Mitaine strove, but in vain, to release her leg; the shape clung to it, and its head seemed about to seize her in its jaws.
“Reality or spectre—dead or alive—I will try how you will take this;” and she struck fiercely at it with her sword. The blow fell upon the root of a tree.
“How is it that I did not see this at once? I shall never forgive myself this foolish fear. I must admit, Master Croquemitaine, that your jokes are anything but pleasant.
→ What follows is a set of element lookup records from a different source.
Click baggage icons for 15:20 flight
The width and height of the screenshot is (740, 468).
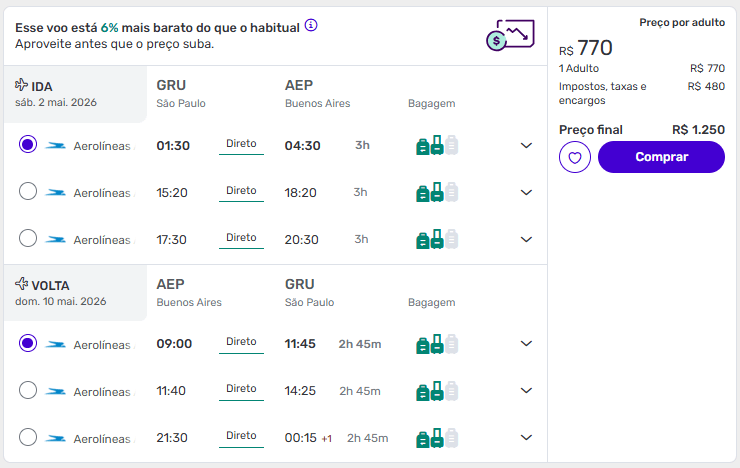pyautogui.click(x=436, y=192)
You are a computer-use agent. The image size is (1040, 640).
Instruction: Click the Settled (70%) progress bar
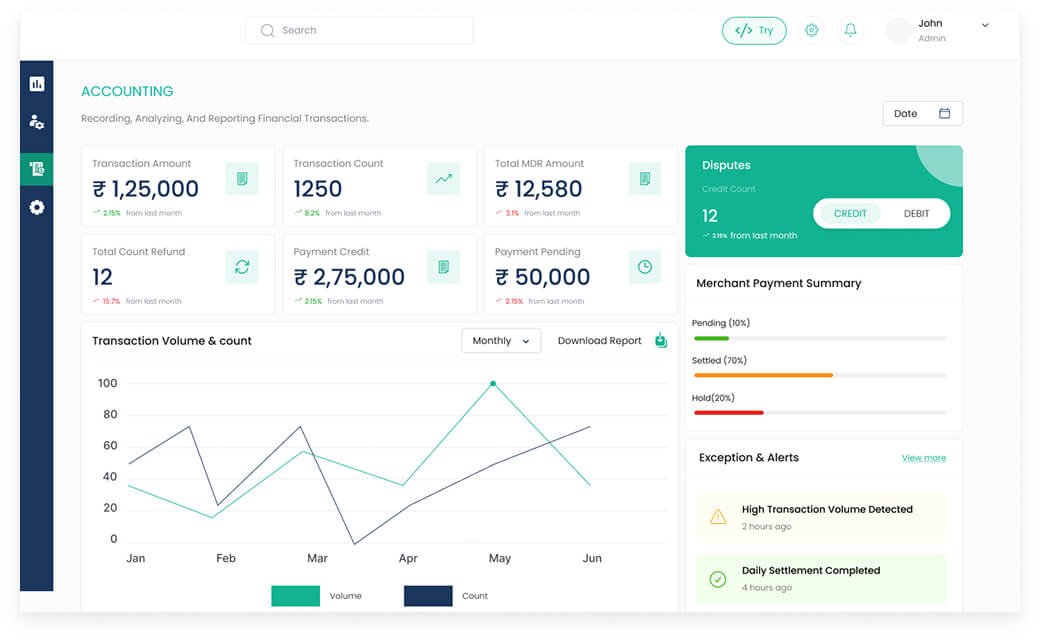[x=819, y=375]
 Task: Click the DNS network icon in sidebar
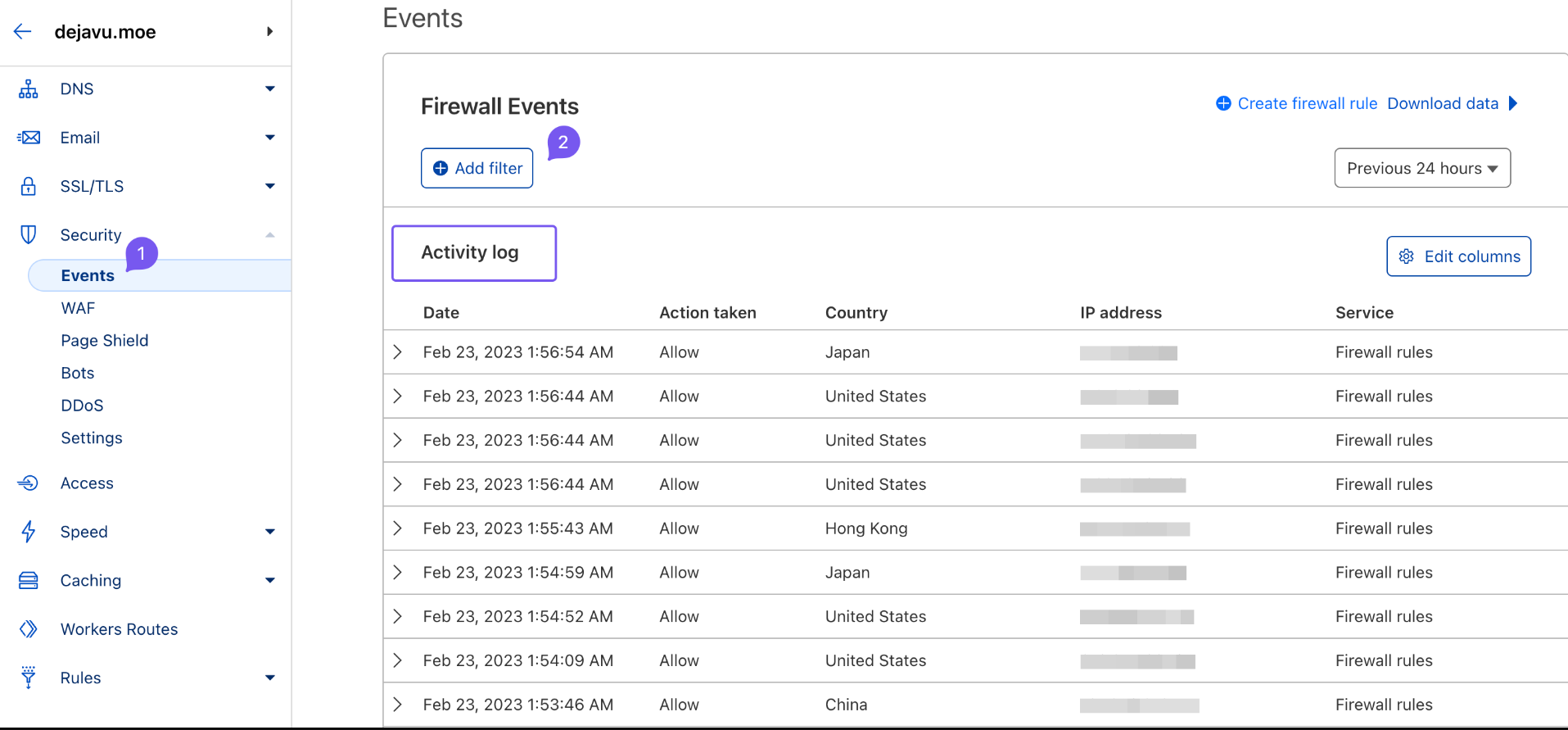[x=29, y=89]
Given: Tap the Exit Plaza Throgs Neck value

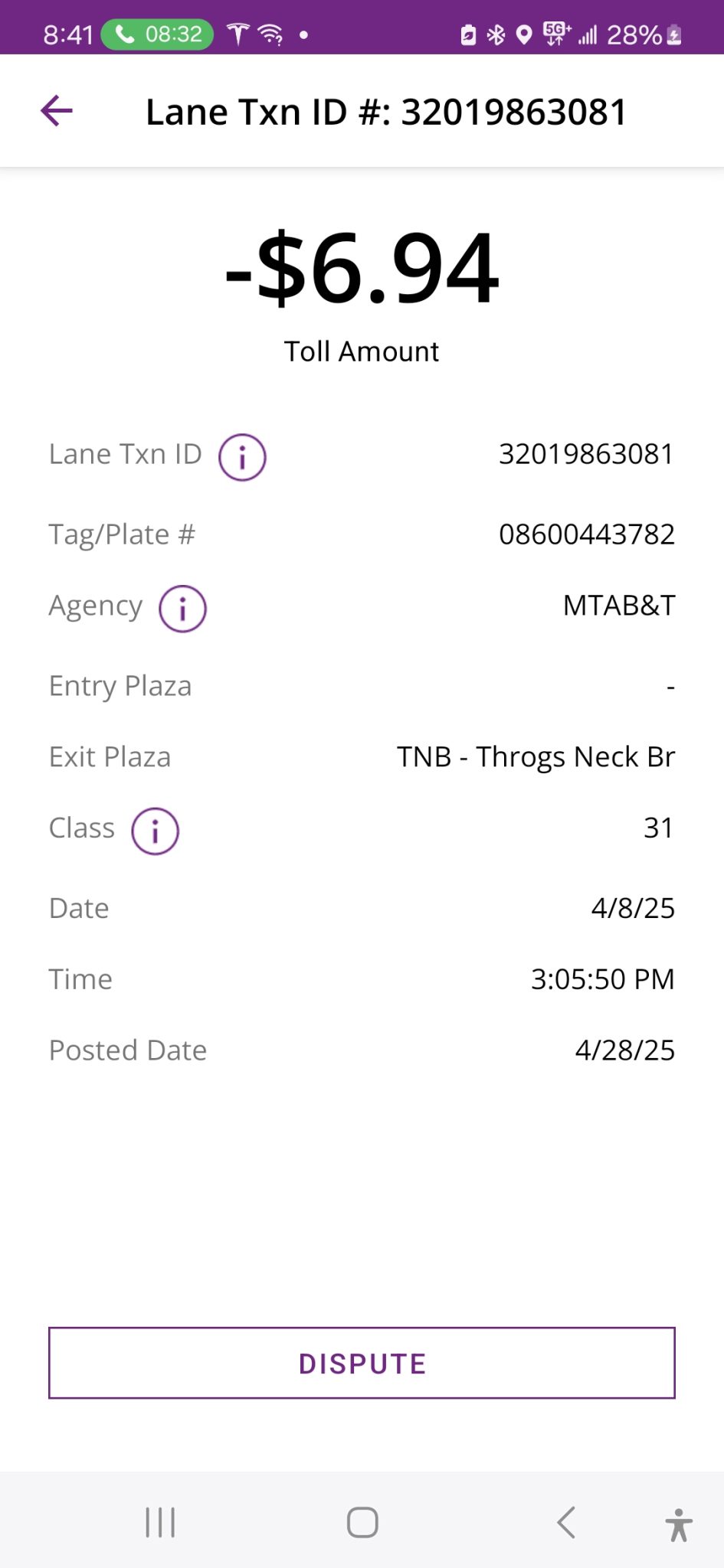Looking at the screenshot, I should [536, 756].
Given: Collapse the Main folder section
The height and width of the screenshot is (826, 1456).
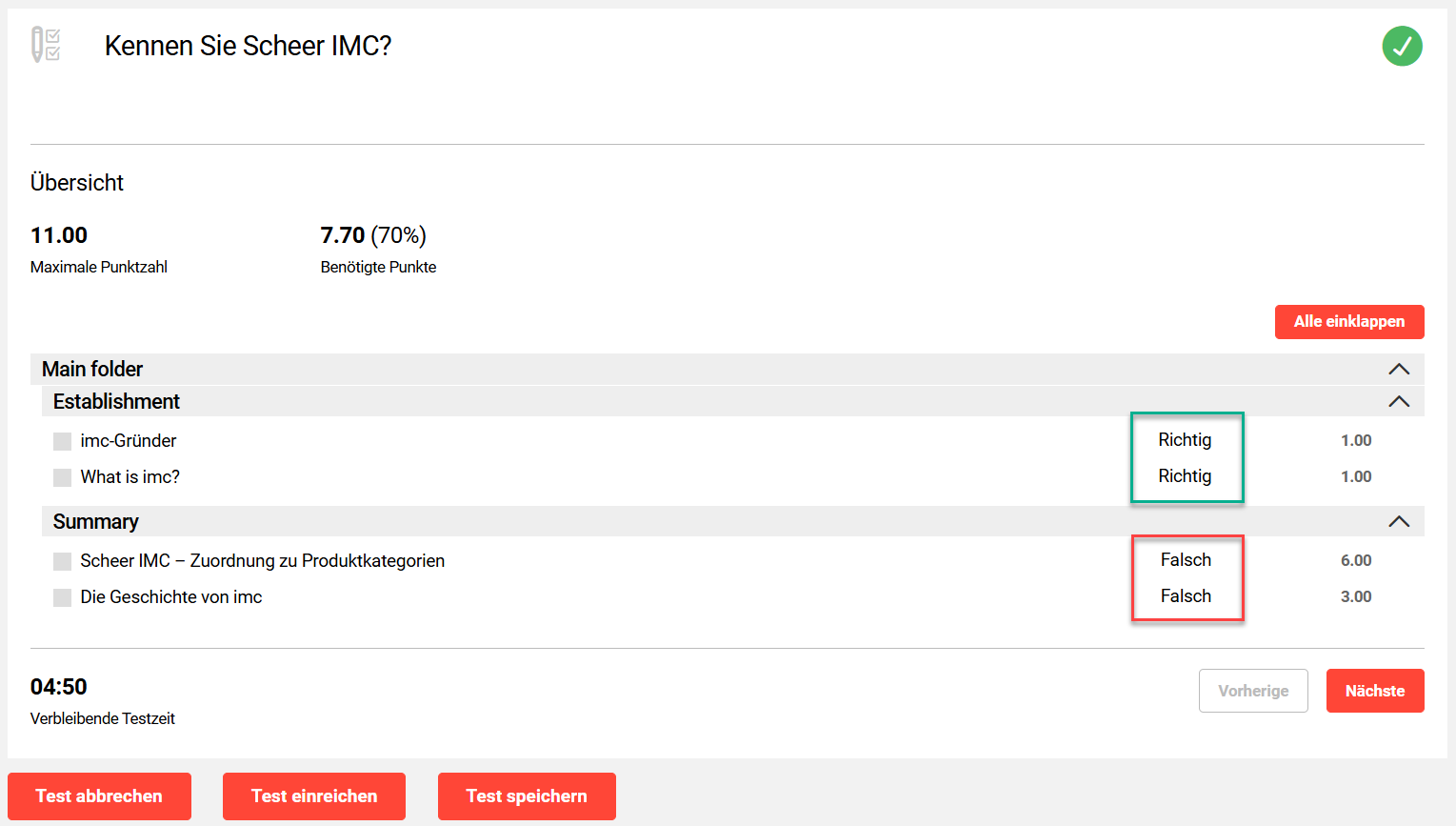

Still, I hope you will give me something more serious to do before long, or I shall cut but a sorry figure when I come to relate my adventures.”
Observe, my children, that it is almost always thus in life: out of a hundred things which terrify you, at least ninety-five will only make you smile, if you look them boldly in the face.
The sky had gradually become covered with clouds; large drops of rain began to fall; in the distance the thunder rumbled, but so faintly, that it seemed only like the snoring of an elephant or a hippopotamus.
“The greatest danger I run is that of catching cold. The rain has already begun, and who can tell when I shall reach the Fortress of Fear? This coward of a Croquemitaine has so well concealed his abode, that one might just as well look for a pin at the bottom of the sea.”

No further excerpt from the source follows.